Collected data
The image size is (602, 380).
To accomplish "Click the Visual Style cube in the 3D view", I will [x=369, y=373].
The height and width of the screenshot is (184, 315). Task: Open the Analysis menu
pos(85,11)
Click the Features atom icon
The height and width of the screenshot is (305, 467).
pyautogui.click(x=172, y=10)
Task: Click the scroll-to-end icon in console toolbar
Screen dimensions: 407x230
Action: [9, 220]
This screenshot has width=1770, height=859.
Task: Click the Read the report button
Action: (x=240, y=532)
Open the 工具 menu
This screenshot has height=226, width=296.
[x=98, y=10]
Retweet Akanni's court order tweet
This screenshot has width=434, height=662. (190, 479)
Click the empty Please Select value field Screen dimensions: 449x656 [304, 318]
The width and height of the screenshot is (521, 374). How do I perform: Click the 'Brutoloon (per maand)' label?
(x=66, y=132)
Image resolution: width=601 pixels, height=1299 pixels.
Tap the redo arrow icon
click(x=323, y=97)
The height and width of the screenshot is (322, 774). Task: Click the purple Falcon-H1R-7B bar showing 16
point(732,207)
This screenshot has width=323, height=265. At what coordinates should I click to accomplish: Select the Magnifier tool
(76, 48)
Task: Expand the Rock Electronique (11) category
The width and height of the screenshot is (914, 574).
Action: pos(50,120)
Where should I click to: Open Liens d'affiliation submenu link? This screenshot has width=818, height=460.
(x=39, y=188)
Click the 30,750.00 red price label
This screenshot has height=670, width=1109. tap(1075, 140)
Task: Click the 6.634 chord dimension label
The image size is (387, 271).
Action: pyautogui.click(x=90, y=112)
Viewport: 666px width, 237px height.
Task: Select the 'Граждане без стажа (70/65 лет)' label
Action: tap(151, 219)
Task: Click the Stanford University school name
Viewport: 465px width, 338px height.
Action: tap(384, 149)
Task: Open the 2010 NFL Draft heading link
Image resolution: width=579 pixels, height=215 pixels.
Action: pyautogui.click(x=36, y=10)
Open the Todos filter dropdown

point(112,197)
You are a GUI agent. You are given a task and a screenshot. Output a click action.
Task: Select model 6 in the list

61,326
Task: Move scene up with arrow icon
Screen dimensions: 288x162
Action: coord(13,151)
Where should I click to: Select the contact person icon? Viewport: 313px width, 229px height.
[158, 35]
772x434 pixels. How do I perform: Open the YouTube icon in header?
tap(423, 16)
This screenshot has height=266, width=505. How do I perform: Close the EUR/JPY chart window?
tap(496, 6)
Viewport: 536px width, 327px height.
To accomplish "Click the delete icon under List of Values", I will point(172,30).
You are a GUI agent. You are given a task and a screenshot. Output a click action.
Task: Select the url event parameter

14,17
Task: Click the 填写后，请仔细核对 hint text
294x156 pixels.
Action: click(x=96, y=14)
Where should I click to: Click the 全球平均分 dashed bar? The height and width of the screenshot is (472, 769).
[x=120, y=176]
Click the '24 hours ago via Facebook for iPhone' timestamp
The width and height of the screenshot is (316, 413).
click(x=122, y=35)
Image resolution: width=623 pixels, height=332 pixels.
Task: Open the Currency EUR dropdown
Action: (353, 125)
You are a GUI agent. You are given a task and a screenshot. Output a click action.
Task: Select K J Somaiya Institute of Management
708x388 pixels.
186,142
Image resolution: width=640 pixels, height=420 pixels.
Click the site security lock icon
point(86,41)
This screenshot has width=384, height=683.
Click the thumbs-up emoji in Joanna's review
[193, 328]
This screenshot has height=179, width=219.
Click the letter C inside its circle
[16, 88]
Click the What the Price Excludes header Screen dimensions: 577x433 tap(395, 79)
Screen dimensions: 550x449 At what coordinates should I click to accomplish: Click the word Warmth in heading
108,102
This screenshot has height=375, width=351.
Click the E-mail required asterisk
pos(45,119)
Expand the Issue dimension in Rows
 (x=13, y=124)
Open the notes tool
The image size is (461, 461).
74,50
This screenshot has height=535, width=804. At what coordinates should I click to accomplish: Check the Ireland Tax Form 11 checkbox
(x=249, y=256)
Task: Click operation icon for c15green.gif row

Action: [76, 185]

Instructions for the task
Print all the records exactly as written.

Result of this exercise
The image size is (602, 380).
To accomplish "Click the Visual Style cube in the 3D view", I will [x=369, y=373].
The height and width of the screenshot is (184, 315). Task: Open the Analysis menu
pos(85,11)
Click the Features atom icon
The height and width of the screenshot is (305, 467).
pyautogui.click(x=172, y=10)
Task: Click the scroll-to-end icon in console toolbar
Screen dimensions: 407x230
Action: [9, 220]
This screenshot has width=1770, height=859.
Task: Click the Read the report button
Action: (x=240, y=532)
Open the 工具 menu
This screenshot has height=226, width=296.
[x=98, y=10]
Retweet Akanni's court order tweet
This screenshot has width=434, height=662. (190, 479)
Click the empty Please Select value field Screen dimensions: 449x656 [304, 318]
The width and height of the screenshot is (521, 374). How do I perform: Click the 'Brutoloon (per maand)' label?
(x=66, y=132)
Image resolution: width=601 pixels, height=1299 pixels.
Tap the redo arrow icon
click(x=323, y=97)
The height and width of the screenshot is (322, 774). Task: Click the purple Falcon-H1R-7B bar showing 16
point(732,207)
This screenshot has width=323, height=265. At what coordinates should I click to accomplish: Select the Magnifier tool
(76, 48)
Task: Expand the Rock Electronique (11) category
The width and height of the screenshot is (914, 574).
Action: pos(50,120)
Where should I click to: Open Liens d'affiliation submenu link? This screenshot has width=818, height=460.
(x=39, y=188)
Click the 30,750.00 red price label
This screenshot has height=670, width=1109. tap(1075, 140)
Task: Click the 6.634 chord dimension label
The image size is (387, 271).
Action: pyautogui.click(x=90, y=112)
Viewport: 666px width, 237px height.
Task: Select the 'Граждане без стажа (70/65 лет)' label
Action: tap(151, 219)
Task: Click the Stanford University school name
Viewport: 465px width, 338px height.
Action: tap(384, 149)
Task: Open the 2010 NFL Draft heading link
Image resolution: width=579 pixels, height=215 pixels.
Action: pyautogui.click(x=36, y=10)
Open the Todos filter dropdown

point(112,197)
You are a GUI agent. You are given a task and a screenshot. Output a click action.
Task: Select model 6 in the list

61,326
Task: Move scene up with arrow icon
Screen dimensions: 288x162
Action: coord(13,151)
Where should I click to: Select the contact person icon? Viewport: 313px width, 229px height.
[158, 35]
772x434 pixels. How do I perform: Open the YouTube icon in header?
tap(423, 16)
This screenshot has height=266, width=505. How do I perform: Close the EUR/JPY chart window?
tap(496, 6)
Viewport: 536px width, 327px height.
To accomplish "Click the delete icon under List of Values", I will point(172,30).
You are a GUI agent. You are given a task and a screenshot. Output a click action.
Task: Select the url event parameter

14,17
Task: Click the 填写后，请仔细核对 hint text
294x156 pixels.
Action: click(x=96, y=14)
Where should I click to: Click the 全球平均分 dashed bar? The height and width of the screenshot is (472, 769).
[x=120, y=176]
Click the '24 hours ago via Facebook for iPhone' timestamp
The width and height of the screenshot is (316, 413).
click(x=122, y=35)
Image resolution: width=623 pixels, height=332 pixels.
Task: Open the Currency EUR dropdown
Action: (353, 125)
You are a GUI agent. You are given a task and a screenshot. Output a click action.
Task: Select K J Somaiya Institute of Management
708x388 pixels.
186,142
Image resolution: width=640 pixels, height=420 pixels.
Click the site security lock icon
point(86,41)
This screenshot has width=384, height=683.
Click the thumbs-up emoji in Joanna's review
[193, 328]
This screenshot has height=179, width=219.
Click the letter C inside its circle
[16, 88]
Click the What the Price Excludes header Screen dimensions: 577x433 tap(395, 79)
Screen dimensions: 550x449 At what coordinates should I click to accomplish: Click the word Warmth in heading
108,102
This screenshot has height=375, width=351.
Click the E-mail required asterisk
pos(45,119)
Expand the Issue dimension in Rows
 (x=13, y=124)
Open the notes tool
The image size is (461, 461).
74,50
This screenshot has height=535, width=804. At what coordinates should I click to accomplish: Check the Ireland Tax Form 11 checkbox
(x=249, y=256)
Task: Click operation icon for c15green.gif row

Action: [76, 185]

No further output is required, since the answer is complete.